### Required work
Duplicate the passage of the lesson plan that opens with the words containing "Date 4/18/2016" and closes with "designed to instruct?".

### Selected excerpt
-- Opening Marker --
5 Es Lesson Plan Form


Name Kasey Brylski
Grade Level 11/12

Date 4/18/2016
Quarter 3

School Gallifrey High School

Section I: Big Picture Planning


Central Concept Human expression created through music
Instructional Objectives:
Which of your CMP Teaching Plan Outcomes is this lesson designed to instruct?
Students will recognize how human expression translates into musical ideas in the contrasting sections of
aggressive complexity and melodic beauty in Tempered Steel.
To what CMP Teaching Plan Strategy is this lesson connected?
This lesson plan is connected to a mainly auditory strategy.
What do you expect your students to KNOW / be able to DO at the end of the period that they did
not know/ could not do at the beginning of the period? These must be measurable. Look at the
Blooms Taxonomy verb sheet. Do not use the words know or understand!
At the end of this lesson, I expect my students to be able to compare and contrast different types of music
and will be able to interpret them into human expressions and feelings and give examples that corresponds
to the appropriate human emotion. They will also be able to differentiate between different moods of music
as presented in Tempered Steel. They will be able to describe different types of articulations, dynamics,
textures, and timbre to connect it to the emotion being portrayed.
Wisconsin Model Academic Standard (WMAS) Connection:
List one (or two) at most.
This lesson plan connects to the standards of response and connection.

What materials do you need to have prepared for the lesson?


The materials I will need for this lesson plan are the full score of Tempered Steel and a projector so that all
the students can see the score.

What will be the next activity in this unit for which this lesson is a preparation?
The next lesson will be about playing this piece in order to convey the emotions that the piece is asking for.

Section II: Lesson Planning


Include time estimates.
1. Engage: Include what happened yesterday, what they will be doing in class today and how it ties to
future learning. Then catch the students interest by posing a question, showing something, doing
something funny, or reading a quote. Do anything that gets their attention and allows you to focus on
the goals of the lesson. Make a connection to the students lives (ie. Compelling Why).
Yesterday we talked about the different sections within Tempered Steel and where the shift in style happens
within the piece. Today they will be thinking about how human expression can be transformed into music. I
will catch the students interest by asking them what makes them feel calm/happy and in contrast ask them
what makes them feel angry/troubled. This will probably only take a minute.

2. Explore: Students interact with each other through discussion and/or materials in small groups.
They explore a limited area of inquiry requiring them to categorize, classify, or answer questions.
How will you assess that students are exploring?
Students will discuss within small groups about what they think defines aggressive music and what defines
melodic/beautiful music. I will have half of the class talk about aggressiveness and the other half talk about
melodic music in their groups for 2 minutes and then we will come back as a class to discuss what they
talked about for about a minute.

3. Explain: Concepts under exploration are expressed through a book, teaching of vocabulary, short
lecture, video, etc. Students then share what they said/discovered in the exploration stage and connect
it to this new info. Differing views are shared. How will you assess students explanations?
-- Closing Marker --
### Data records
-- Opening Marker --
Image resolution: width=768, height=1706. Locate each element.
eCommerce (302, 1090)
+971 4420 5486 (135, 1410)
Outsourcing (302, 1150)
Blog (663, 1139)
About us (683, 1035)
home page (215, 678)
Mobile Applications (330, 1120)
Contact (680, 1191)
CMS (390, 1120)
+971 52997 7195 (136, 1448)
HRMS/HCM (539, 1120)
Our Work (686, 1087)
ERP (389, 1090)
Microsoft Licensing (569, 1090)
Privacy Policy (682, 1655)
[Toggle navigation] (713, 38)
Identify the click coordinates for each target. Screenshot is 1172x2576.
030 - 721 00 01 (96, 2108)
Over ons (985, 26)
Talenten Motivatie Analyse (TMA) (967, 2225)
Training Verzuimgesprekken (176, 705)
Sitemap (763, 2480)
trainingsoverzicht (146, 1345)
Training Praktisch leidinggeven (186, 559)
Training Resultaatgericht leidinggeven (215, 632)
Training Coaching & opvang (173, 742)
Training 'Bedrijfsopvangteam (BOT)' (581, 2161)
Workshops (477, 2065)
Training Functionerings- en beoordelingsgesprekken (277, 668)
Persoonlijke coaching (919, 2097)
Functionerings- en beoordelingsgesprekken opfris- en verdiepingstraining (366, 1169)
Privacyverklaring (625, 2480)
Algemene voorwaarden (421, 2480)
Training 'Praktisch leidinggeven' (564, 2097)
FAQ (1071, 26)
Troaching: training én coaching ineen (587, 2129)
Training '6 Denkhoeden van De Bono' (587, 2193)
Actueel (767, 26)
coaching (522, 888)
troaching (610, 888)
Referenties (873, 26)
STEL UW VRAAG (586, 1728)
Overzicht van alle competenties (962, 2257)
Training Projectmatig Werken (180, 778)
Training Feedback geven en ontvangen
-- Closing Marker --
### Response to this exercise
Date 4/18/2016
Quarter 3

School Gallifrey High School

Section I: Big Picture Planning


Central Concept Human expression created through music
Instructional Objectives:
Which of your CMP Teaching Plan Outcomes is this lesson designed to instruct?